Maureen Cartwright (Kristen Stewart), uma estadunidense expatriada, ganha a vida a comprar roupas, peças de arte, artigos finos e de decoração para Kyra (Nora von Waldstätte), uma celebridade que mora em Paris, e sequer tem tempo de fazer compras. Maureen age como sua personal shopper, provendo Kyra com aquilo que seu gosto, idiossincrasias e demandas de "estrela" requerem.

Soa divertido, um tanto mundano. Mas não é trabalho que a americana faça com prazer, uma vez que sua patroa dá sinais da intratabilidade característica de certas celebridades. Além disso, cerca-se de uma entourage que inclui assessores e um jovem advogado, Ingo (Lars Eidinger), com quem mantém um caso. Numa conversa fortuita, no apartamento de Kyra, a personal shopper conta vários detalhes de sua vida pessoal a Ingo. Este, por sua vez, lhe informa que Kyra está a ponto de romper com ele por temer que o marido descubra o affair.

Não faz muito, Maureen perdeu seu irmão gêmeo, Lewis. Este morreu repentinamente, de uma má formação cardíaca congênita, que ela também porta. O desejo de entrar em contato mediúnico com o irmão na terra em que ele morreu é o que prende a americana a Paris, assim como o convívio com a ex-namorada do falecido.

Ao visitar uma velha mansão, ela, que nutre interesse pelo universo espírita e entende-se como detentora de poderes mediúnicos, tem uma visão aterradora e violenta. Paralelo a isso, essa consumidora por procuração começa a receber estranhas mensagens em seu smartphone. São convites para um encontro e sugestões de que está sendo observada. Depois de uma ida a Londres a trabalho, tudo se precipita. A antiga namorada do irmão engrena uma relação com um amigo do defunto. Kyra é assassinada. E Lewis aparece a Maureen sob a forma de espectro: um copo que flutua no ar. No final, ela questiona se a visão é de fato o irmão ou tem mais a ver com seu próprio inconsciente.

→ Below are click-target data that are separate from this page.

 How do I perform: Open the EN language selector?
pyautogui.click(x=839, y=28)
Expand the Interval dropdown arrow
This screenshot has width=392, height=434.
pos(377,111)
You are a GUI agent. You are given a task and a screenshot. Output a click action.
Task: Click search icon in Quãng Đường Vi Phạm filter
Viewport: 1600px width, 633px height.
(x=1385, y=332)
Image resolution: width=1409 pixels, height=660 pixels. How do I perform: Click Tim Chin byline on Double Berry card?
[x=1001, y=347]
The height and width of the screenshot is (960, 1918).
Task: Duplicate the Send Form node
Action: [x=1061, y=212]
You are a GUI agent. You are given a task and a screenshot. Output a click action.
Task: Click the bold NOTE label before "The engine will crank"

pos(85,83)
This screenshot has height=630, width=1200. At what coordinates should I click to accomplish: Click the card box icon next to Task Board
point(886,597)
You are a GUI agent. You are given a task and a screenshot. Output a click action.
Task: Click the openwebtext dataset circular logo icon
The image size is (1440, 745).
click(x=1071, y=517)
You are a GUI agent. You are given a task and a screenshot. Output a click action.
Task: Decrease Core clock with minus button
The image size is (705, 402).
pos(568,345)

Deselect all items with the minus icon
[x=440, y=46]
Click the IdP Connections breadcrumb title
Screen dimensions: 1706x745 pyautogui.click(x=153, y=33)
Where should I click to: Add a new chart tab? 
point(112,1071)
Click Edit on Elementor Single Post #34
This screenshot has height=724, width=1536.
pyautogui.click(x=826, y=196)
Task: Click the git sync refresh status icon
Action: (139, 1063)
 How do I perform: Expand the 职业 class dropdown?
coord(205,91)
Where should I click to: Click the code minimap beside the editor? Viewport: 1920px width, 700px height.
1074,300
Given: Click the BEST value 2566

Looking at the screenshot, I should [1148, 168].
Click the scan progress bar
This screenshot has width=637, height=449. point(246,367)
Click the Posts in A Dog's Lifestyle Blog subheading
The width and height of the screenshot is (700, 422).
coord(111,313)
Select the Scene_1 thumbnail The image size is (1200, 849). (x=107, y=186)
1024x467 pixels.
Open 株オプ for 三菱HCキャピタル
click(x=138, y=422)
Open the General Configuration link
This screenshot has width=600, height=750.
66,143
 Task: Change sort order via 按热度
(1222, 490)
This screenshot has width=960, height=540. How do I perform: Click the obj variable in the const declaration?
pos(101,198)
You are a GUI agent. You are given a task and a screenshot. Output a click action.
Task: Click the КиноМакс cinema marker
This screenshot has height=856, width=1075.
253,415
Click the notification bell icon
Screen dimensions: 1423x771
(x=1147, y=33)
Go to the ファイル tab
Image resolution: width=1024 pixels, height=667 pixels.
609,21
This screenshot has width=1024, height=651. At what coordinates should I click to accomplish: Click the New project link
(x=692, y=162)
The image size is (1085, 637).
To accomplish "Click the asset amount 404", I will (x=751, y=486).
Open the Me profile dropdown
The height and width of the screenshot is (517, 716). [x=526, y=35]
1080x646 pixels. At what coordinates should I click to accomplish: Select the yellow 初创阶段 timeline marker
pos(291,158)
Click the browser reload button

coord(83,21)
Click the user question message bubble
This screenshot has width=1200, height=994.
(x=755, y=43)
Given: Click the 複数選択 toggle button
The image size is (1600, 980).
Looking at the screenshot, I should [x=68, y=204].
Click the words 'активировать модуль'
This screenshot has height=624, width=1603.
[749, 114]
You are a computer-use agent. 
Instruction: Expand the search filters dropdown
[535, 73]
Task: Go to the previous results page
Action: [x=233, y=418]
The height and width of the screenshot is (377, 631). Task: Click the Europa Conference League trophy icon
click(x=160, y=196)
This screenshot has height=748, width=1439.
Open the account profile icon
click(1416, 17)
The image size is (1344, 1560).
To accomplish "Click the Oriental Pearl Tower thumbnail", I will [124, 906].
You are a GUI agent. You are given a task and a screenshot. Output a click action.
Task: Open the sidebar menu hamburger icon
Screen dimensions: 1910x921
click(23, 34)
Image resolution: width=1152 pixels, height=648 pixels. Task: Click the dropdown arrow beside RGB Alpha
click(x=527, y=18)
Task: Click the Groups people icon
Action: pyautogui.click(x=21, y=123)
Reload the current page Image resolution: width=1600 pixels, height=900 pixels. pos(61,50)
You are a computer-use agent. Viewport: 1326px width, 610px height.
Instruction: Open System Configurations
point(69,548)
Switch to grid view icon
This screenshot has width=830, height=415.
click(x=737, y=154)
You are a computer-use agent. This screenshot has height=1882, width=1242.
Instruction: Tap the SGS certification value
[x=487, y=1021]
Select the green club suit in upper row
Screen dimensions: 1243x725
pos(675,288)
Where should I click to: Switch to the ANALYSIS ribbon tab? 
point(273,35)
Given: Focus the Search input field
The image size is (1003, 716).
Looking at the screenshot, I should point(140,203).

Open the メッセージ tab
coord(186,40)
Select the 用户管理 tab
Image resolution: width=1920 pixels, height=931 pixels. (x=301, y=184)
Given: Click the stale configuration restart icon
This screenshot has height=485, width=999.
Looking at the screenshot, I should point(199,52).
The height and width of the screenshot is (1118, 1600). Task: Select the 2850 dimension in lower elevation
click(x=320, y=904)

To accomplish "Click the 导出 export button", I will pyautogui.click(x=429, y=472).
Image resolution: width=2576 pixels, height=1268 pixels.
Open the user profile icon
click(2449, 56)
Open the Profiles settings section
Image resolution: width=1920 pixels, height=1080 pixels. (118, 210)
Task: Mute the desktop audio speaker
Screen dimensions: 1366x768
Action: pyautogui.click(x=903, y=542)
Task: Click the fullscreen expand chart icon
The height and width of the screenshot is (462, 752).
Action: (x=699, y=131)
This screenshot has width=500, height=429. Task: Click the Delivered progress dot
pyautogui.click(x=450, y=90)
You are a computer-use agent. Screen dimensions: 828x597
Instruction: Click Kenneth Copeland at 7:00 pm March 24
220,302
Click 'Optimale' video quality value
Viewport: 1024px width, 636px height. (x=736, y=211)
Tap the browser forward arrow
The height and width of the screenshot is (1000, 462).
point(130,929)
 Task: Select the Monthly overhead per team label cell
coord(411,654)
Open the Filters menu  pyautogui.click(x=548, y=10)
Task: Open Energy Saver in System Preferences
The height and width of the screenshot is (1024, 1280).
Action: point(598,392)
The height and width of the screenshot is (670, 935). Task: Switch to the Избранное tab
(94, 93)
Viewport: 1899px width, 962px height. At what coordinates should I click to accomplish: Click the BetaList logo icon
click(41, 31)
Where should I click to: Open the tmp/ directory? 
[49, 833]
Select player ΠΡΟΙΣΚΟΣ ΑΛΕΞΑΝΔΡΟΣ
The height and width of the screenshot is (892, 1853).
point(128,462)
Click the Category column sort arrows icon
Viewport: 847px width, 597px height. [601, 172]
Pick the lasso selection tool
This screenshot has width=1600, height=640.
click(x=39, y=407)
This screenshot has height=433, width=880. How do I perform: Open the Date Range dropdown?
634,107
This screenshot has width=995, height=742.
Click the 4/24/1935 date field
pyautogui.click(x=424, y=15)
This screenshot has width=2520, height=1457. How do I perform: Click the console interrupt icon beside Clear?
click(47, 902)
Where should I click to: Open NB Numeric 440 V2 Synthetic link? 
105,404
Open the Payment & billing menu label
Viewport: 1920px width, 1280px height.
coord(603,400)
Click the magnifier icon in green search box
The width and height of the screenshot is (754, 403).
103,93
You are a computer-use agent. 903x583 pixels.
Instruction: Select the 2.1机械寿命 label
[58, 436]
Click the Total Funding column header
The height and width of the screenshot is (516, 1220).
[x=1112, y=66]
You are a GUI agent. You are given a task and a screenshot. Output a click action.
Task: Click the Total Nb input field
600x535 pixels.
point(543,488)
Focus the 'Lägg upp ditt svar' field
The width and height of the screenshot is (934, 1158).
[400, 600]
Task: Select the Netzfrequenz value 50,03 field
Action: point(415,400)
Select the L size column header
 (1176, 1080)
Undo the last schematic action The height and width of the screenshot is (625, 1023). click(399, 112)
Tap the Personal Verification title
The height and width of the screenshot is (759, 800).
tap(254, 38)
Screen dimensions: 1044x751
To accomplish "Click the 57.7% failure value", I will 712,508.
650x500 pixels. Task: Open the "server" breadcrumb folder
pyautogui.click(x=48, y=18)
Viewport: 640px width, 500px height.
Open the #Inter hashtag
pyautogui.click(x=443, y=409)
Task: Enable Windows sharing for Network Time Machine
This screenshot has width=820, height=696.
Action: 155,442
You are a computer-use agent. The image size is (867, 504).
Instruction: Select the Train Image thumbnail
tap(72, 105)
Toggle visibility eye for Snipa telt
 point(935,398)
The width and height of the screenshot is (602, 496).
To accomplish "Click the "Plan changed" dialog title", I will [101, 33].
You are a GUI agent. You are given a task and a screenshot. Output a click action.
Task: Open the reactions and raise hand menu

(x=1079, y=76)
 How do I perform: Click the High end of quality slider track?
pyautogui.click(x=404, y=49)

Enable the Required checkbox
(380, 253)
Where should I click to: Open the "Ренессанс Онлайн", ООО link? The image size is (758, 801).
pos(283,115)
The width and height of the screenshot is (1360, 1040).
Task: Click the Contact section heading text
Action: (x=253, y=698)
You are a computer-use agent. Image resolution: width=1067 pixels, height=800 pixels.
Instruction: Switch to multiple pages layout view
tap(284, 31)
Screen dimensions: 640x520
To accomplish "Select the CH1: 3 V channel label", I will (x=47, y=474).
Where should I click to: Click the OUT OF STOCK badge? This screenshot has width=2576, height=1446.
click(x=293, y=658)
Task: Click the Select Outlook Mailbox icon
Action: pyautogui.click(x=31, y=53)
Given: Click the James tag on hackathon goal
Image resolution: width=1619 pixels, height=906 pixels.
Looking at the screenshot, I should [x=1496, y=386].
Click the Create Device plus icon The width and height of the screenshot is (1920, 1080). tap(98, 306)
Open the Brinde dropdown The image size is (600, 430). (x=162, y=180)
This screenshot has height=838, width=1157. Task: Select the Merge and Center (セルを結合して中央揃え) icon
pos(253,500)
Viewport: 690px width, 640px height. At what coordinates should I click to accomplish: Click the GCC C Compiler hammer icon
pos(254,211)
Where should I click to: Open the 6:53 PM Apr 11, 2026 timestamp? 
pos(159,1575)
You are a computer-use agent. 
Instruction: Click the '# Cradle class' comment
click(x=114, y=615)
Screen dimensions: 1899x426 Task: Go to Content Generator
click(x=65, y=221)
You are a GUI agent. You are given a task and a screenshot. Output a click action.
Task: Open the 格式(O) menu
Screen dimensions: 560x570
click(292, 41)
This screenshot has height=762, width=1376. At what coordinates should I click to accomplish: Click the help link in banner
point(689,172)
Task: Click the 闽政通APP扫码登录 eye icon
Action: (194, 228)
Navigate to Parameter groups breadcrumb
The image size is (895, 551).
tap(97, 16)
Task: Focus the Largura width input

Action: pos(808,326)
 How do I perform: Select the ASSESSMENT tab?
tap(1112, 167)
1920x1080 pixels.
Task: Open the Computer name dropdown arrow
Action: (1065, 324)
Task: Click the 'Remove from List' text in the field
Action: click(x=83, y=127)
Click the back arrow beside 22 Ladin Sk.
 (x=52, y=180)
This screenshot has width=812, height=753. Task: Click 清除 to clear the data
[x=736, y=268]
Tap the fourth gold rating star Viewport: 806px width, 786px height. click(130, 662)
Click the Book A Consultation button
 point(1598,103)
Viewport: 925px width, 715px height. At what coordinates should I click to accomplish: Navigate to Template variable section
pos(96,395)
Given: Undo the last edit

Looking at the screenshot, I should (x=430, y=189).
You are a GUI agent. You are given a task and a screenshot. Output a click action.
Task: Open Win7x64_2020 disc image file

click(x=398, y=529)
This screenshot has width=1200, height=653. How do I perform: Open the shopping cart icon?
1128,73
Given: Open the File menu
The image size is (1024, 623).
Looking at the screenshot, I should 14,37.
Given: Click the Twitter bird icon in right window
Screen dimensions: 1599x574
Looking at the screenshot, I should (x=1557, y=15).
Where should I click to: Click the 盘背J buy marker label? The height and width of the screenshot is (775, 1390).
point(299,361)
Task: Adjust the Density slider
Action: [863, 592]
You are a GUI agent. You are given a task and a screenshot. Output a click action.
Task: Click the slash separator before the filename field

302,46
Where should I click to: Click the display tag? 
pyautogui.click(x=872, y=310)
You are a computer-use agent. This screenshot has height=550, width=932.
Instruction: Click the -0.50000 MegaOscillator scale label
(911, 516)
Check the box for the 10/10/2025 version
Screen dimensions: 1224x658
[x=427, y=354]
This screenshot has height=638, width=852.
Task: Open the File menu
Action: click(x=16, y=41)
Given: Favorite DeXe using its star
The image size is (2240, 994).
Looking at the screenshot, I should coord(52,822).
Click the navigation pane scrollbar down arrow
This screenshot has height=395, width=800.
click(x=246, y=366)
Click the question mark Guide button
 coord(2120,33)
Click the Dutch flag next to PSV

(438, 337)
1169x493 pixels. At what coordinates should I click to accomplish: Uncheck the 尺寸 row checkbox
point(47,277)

A frivolidade do trabalho de Maureen parece, de uma forma misteriosa, contaminar a própria trama. Personal Shopper surge então como um daqueles relatos que se querem ambientados em uma redoma asséptica, no coração do mundo pós-industrial, depois de Fukuyama. A protagonista, tanto nugativa, vê a vida a partir de amplas olheiras, cruzando os arrondissements parisienses em uma motoneta, com seu talhe andrógino. O que há de mais previsível ocorre: ela envergar, em uma ocasião, as sofisticadas roupas e jóias que adquire para Kyra num cenário erótico.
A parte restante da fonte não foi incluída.